Unlike the past few upgrades (like back in October) I had a few issues with this one! The actual process of running do-release-upgrade was fine (download the new packages, execute the reconfiguration, re-apply customizations to affected configuration files, reboot the server, etc.). But it was after the reboot I started having problems.

First, my text-only console boot wasn’t working. I’ve said I run Ubuntu on a “headless” server but I actually have an old monitor hooked up to it in the closet for emergencies. Watching the server boot, I realized the display was now showing a graphical login screen instead of the text version. Worse, I couldn’t log in via the graphical screen, it kept saying “failed to start session.” Luckily I could still SSH in and poke around. First, I re-applied my changes to /etc/default/grub:

GRUB_CMDLINE_LINUX="text ipv6.disable=1 net.ifnames=0"

But even after update-grub I was still getting the graphical login screen. After some Google searching, doing a sudo systemctl set-default multi-user.target finally seemed to fix it.

Next, I kept getting disconnected from the server and then couldn’t reconnect. I figured out the server was going to sleep/suspend mode! But even after waking it up (by pressing the power button on the NUC, which was flashing orange) I could not get it to reconnect to the network so I had to completely reboot. I tracked this problem down to NetworkManager. I determined that a bunch of extra packages were installed that I don’t need on a server, like network-manager and modemmanager. So I apt-get removed‘ed them and that fixed the sleep problem.

I do occasionally use VNC so I can run graphical apps like calibre or kmttg. After the upgrade, I could run vncserver (which apparently now uses Xtigervnc) but could not connect to it from my client. I tracked this down to the -localhost parameter. In /etc/vnc.conf it says localhost="no" is the default, but apparently it’s not so I had to explicitly set that. Then I was able to connect from tightvnc.

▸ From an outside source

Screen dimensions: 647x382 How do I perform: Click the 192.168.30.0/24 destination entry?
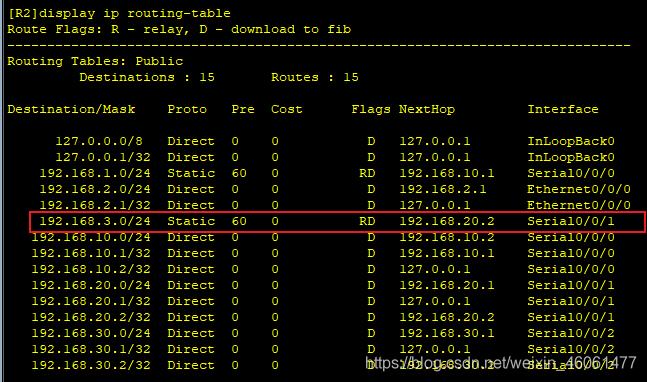click(x=91, y=333)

Finally, the upgrade included a new version of rsync (3.1.3). I’ve been sticking with 3.1.1 since 2017 due to a problem it was causing with my SpiderOak backups. Something changed between 3.1.1 and 3.1.2 that was tricking SpiderOak into thinking every file rsync “touched” during a compare was changed, regardless of if it was or not. Rolling back to 3.1.1 resolved that issue so I’ve been holding back the rsync package. The upgrade forced me to install the latest version so I’m going to see if the problem still exists. If it does, I’ll roll back again.

So phew, that was a “fun” upgrade. I also noticed I’m now running the latest 5.0 version of the Linux kernel, so that’s cool:

$ lsb_release -a
Distributor ID: Ubuntu
Description: Ubuntu 19.04
Release: 19.04
Codename: disco

$ uname -r

See you back here in October for 19.10!